▶ Exercise goal: Going from the line that contains "Task: Open the Add Polygon tool" down to the last line in the listing below, reproduce every line exactly and include no others.

▶ Dataset excerpts:
* * *
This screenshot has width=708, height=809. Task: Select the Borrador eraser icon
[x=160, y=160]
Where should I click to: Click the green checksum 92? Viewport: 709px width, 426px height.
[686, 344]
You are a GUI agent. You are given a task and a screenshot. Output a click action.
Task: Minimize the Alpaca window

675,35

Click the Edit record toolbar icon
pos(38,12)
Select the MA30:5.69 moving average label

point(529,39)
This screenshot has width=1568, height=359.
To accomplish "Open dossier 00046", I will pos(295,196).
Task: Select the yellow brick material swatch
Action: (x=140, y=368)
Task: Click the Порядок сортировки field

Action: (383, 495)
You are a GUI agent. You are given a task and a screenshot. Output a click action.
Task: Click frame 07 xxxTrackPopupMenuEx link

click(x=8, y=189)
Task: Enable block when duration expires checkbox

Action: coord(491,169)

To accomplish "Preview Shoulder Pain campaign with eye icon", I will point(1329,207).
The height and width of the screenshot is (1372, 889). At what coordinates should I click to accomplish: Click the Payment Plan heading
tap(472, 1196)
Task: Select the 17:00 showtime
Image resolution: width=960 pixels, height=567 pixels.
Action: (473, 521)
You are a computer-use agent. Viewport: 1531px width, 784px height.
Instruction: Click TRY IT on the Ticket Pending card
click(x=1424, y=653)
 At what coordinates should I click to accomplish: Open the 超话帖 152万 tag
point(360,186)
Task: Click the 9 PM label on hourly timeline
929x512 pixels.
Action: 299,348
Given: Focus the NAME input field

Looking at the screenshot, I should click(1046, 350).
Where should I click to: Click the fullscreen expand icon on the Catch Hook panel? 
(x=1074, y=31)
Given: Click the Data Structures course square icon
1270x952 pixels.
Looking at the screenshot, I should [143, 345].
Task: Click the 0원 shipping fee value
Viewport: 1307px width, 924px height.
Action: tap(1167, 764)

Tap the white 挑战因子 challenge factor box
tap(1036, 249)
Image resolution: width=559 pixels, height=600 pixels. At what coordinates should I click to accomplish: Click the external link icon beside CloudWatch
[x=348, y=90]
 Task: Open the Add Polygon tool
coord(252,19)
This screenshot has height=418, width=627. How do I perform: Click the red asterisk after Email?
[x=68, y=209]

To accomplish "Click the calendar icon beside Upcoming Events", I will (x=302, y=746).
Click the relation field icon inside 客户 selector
* * *
▶ Response below:
 Task: Open the Add Polygon tool
coord(252,19)
This screenshot has height=418, width=627. How do I perform: Click the red asterisk after Email?
[x=68, y=209]

To accomplish "Click the calendar icon beside Upcoming Events", I will (x=302, y=746).
Click the relation field icon inside 客户 selector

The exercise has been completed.